Le Plutonium est un des produits artificiels radioactifs produit par la fission au cœur des réacteurs nucléaires. Il est ensuite extrait des combustibles irradiés usés. Cette réaction de fission a été initiée par les programmes militaires soucieux de fabriquer des bombes, ainsi est né le "retraitement". En France les premiers réacteurs n'ont été construits qu'à cette fin. Plus tard, le plutonium étant en "surproduction" il a été décidé de l'utiliser pour servir de combustible dans des centrales de production d'électricité.

Le circuit du retraitement en France

En France, c’est à l’usine de La Hague (exploitée par Orano, ex-Areva, dans le Cotentin) que le plutonium est extrait des combustibles nucléaires irradiés à la suite de leur utilisation dans les réacteurs. Il traverse ensuite le pays en camion, sur plus de 1000 km, pour rejoindre Marcoule (dans le Gard). Là, il est mélangé à de l’uranium neuf pour former un combustible appelé le « Mox » (Mixed Oxydes). Ce Mox est ensuite envoyé vers certains réacteurs qui s’en servent comme combustible. Une fois utilisé, ce combustible usé est envoyé à La Hague où il est stocké. C’est ce circuit que l’industrie nucléaire appelle le « retraitement » du plutonium.

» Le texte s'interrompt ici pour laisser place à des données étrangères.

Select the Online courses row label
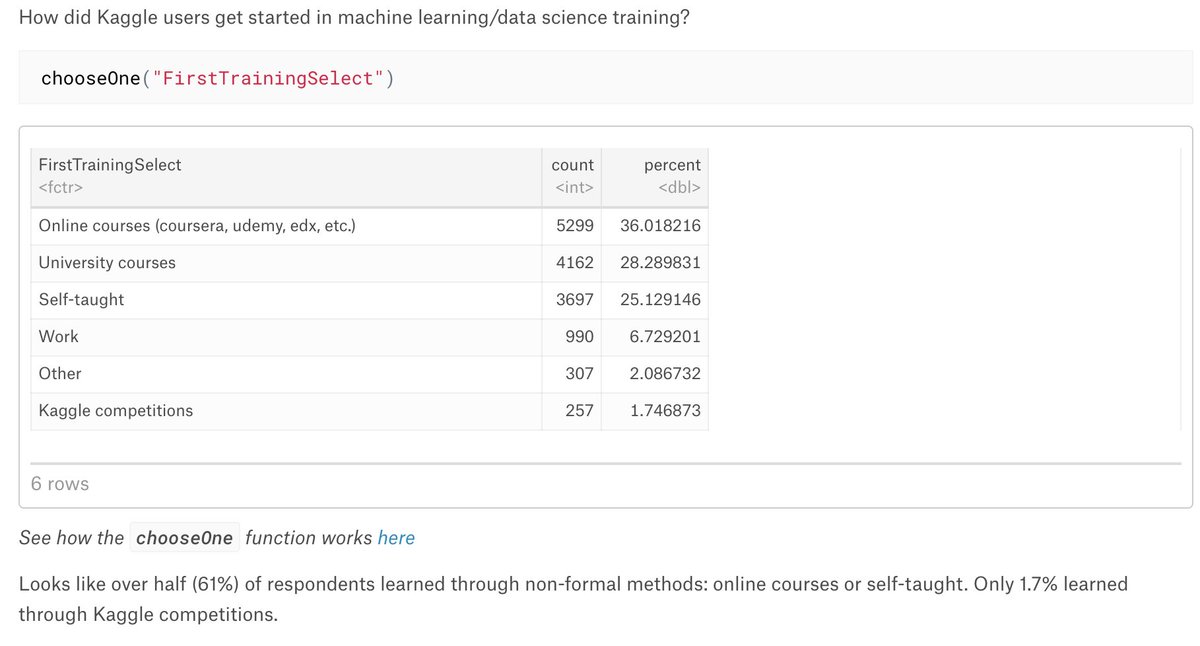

Les risques du retraitement

Le retraitement n’a rien à voir avec un recyclage, et ce pour quatre raisons :

1 – Dans les faits, seulement environ 1 à 2 % de la matière initiale (combustible usé) est réutilisée (c’est le Mox), comme souligné dans un rapport du HCTISN. Tout le reste est stocké (déchets vitrifiés et uranium de retraitement).

2 – Il n’est pas sans fin, puisqu’il y a stockage en bout de course.

3 – Il génère un grand volume de déchets, dont certains très dangereux (dits « déchets de haute activité »).

4 – Les usines de retraitement (comme celle d’Orano, ex-Areva, à La Hague) polluent la mer et l’atmosphère par leurs rejets. Alors qu’habituellement le « recyclage » est censé être vertueux, propre et amener une plus-value, dans le cas présent ces opérations sont sales, coûteuses et inefficaces.

En plus, cette opération est dangereuse. Un milligramme de plutonium inhalé (soit la taille d’une poussière), c’est l’assurance d’un cancer des voies respiratoires. Pourtant, 300 à 450 kilos de plutonium pur circulent chaque semaine entre La Hague et Marcoule ! Ces transports qui traversent la France constituent une véritable menace pour les populations. Ils empruntent des autoroutes parfois surchargées (A6, A7 et A13), des viaducs, des tunnels. Que se passerait-il en cas d’accident ?

Alors que ces itinéraires devraient être secrets et régulièrement modifiés pour des raisons de sécurité, ils sont très facilement accessibles et les camions aisément reconnaissables. Des terroristes n’auraient pas besoin de beaucoup de recherches pour savoir comment les faire exploser ou s’en emparer.

Les risques de prolifération

On oublie trop souvent qu’il s’agit de convois de matériaux hautement radioactifs et que 4 à 8 kg de plutonium suffisent pour fabriquer une bombe atomique. Il est incroyable que l’industrie nucléaire prenne un risque aussi insensé. Que se passerait-il si ce plutonium arrivait dans les mains d’un groupe terroriste ou d’un État malintentionné ? Les risques de prolifération sont réels.

L’illusion d’une frontière entre l’utilisation civile et l’utilisation militaire du plutonium est entretenue. Pourtant il n’y en a pas. Chaque pays produisant de l’énergie nucléaire possède la matière première pour élaborer une bombe atomique. La distinction entre nucléaire civil et nucléaire militaire est une dangereuse fiction.